Of course only details visible to applications belong in the man page.
But I think many details belong in meta-comments in something more
like a readme than in every source file.
> I also believe that implementation details belong in the code and not
> the man page. The man page should contain information necessary to
> use the function: Domain, range, behaviour with exceptional inputs,
> accuracy and similar. Any "unexpected" behaviours as a side-effect of
> the implementation can be mentioned under BUGS.
Note that FreeBSD man pages mostly have less than this, and less than
even the non-Annex parts of C99, after removing some out-of date
meta-info from math.3.
> The user shouldn't
> need to know that it's implemented by range-reduction to [0 .. e/7]
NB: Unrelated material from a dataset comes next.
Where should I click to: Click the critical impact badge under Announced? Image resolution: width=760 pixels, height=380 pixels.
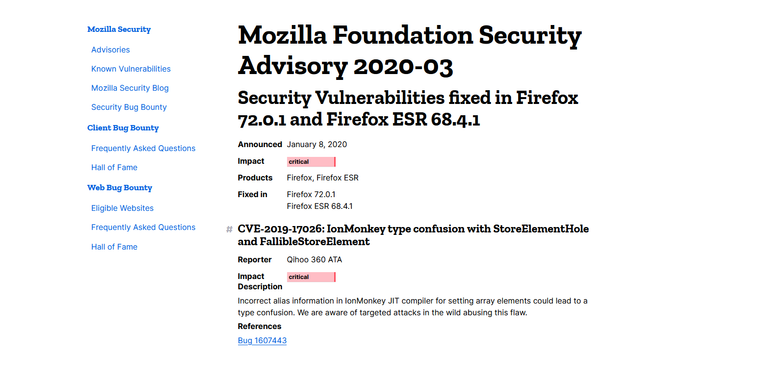(311, 162)
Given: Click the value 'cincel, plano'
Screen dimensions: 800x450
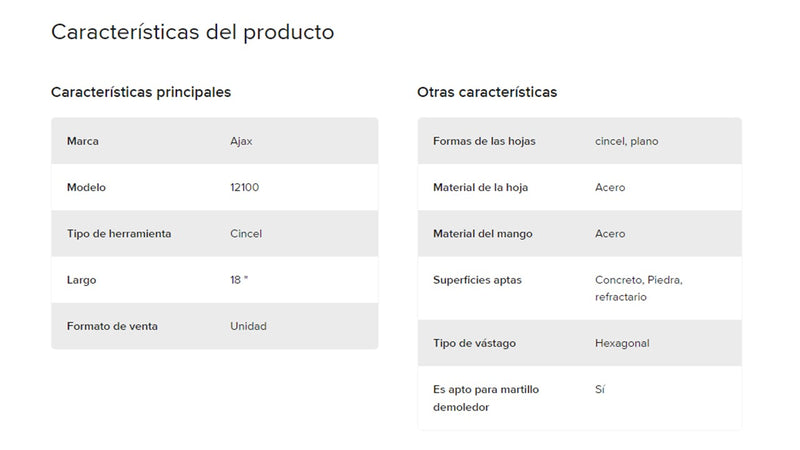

> and then evaluated with an 11th order truncated Chebyshev polynomial
> that's had coefficients tweaked by a demon I summoned one evening.
Unless the implementation affects the user-visible behaviour. For
example, on i386 trig functions are still implemented using the i387
(except in my version), so applications are exposed to the huge errors
near multiples of pi/2 (starting at 1*pi/2) that are normal for the i387.
A note about this would point to the right place to blame :-).
> OTOH, the code itself should contain comments explaining what it is
> doing - particularly where it is relying on details of the floating
> point implementation or the difference between an operation on real
> (or complex) numbers and the same operation on float/double/...
> numbers.
That's too detailed. Almost every line depends on IEEE754 arithmetic
and on this not being too broken. Many depend on the arithmetic _not_
being the same as real arithmetic. An example is almost every line
in Dekker's algorithm.
> It's also useful to document why alternative (particularly
> "obviously better" alternative) approaches won't work.
Again too detailed. On most lines I consider a couple of routine
alternatives. For critical lines, I consider and try many more.